Required actions
A) Retype this part of the blog post on empowering leadership word for word, from "Monday, May 23, 2005" up to and including "people) at all.".
B) Extend the blog post on empowering leadership and church subcultures, picking up right after its final sentence.

— Start Supplied text —

Monday, May 23, 2005

Empowering Leadership

The church I work at uses a tool called NCD (Natural Church Development) to help us measure the health of our church. Measuring health in churches is a hard thing to do and if you are a big church this tool seems quite useful. One of the eight quality characteristics that NCD measures is 'Empowering Leadership'. This got me thinking because so often leaders act in ways that aren't empowering. So often we make top down decisions that don't include the church (the people) at all.

With NCD I believe that Empowering Leadership is a key to church health. If we have controlling people making the decisions themselves because that is safer then people are never going to take initiative and start living for God themselves. We might call it empowering leadership, but what we are actually doing is teaching people to sit and wait until we make the right call that they can then follow.

Even when leaders are making those decisions which are hard and seem to need to be top-down they should go about them in a way that is consultative and empowering.

How do we connect with so many subcultures?

In my thinking about planting something new I've been wondering about how we can connect with the endless number of subcultures that appear to exist. There really does seem to be an endless set of subgroups within our community that you could incarnate into and share the gospel with, but you can't do them all at once ... can you?

— End Supplied text —
— Start Data —

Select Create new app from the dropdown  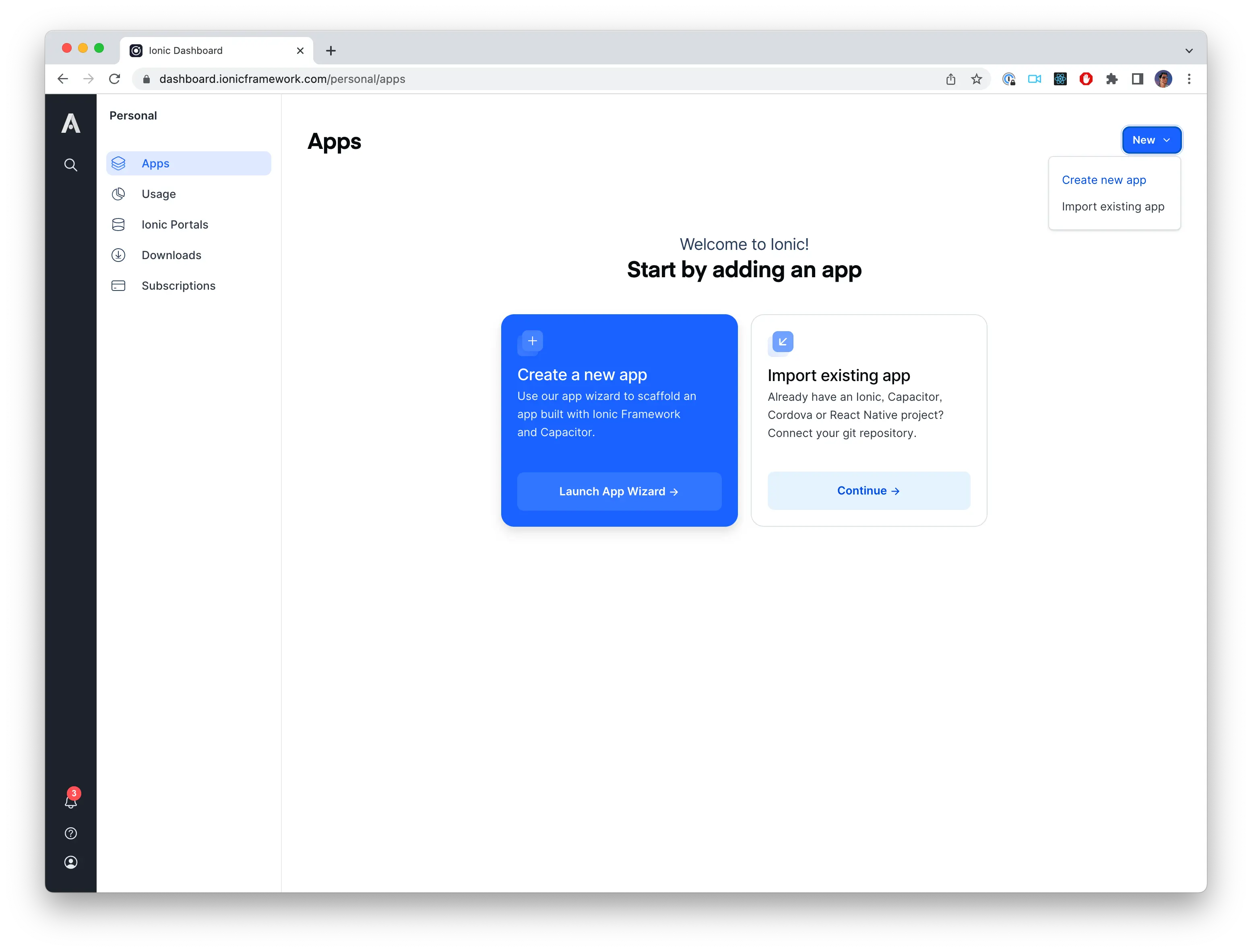pos(1103,180)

— End Data —

Expected answers
A)
Monday, May 23, 2005

Empowering Leadership

The church I work at uses a tool called NCD (Natural Church Development) to help us measure the health of our church. Measuring health in churches is a hard thing to do and if you are a big church this tool seems quite useful. One of the eight quality characteristics that NCD measures is 'Empowering Leadership'. This got me thinking because so often leaders act in ways that aren't empowering. So often we make top down decisions that don't include the church (the people) at all.

B)
When I was at Steve Taylor's book launch the other week I had the thought

'Could the answer to connecting with all these subcultures be found in the process of multiplying?'

If we develop a community of God's people that connects well with a particular subculture and then that community grows, would it then be possible to plant from it into other subcultures?

There appears to be a serious amount of work in thinking through cultural boundaries and issues, so I'm not suggesting that this is a quick fix solution. I imagine it would take a hell of a lot of time, but maybe that's what we need to do. Take a lot of time with people rather than always searching for a quick fix ...

Unworkable Structures

I was chatting with a colleague the other day about how we put people in totally unworkable situations.

We verbally encourage them to get out into the world and live out the gospel. We challenge them to serve others, particularly the poor and marginalised, and we challenge them to reach out to their friends and family with the gospel. These things are great, I believe the church needs to work on serving and reaching corporately as well as individually.

But my problem is that right after we encourage them to go and do these things we remove their ability to do it by demanding too much of their time, energy, relationships and focus. The result is that either people become church junkies and spend all their time and energy in churchland or people become marginalised by the christian community because they spend their time out in the world witnessing to the truth and not participating in churchland ...

For years now I've wondered why we haven't seen people serving and reaching like we would hope, maybe a big part of it is that we build unworkable structures around them.

Saturday, May 14, 2005

grid blog :: pentecost 2005



If a key distinctive of the emerging church is its focus on mission then the celebration of a day such as Pentecost is a particularly important one.

For a long time I didn't understand the role of the Holy Spirit, I was quite confused about him (yes he's a him!). I was either swept up in self focussed super spiritual hype or I found myself quenching the Spirit by not allowing him any space in my life.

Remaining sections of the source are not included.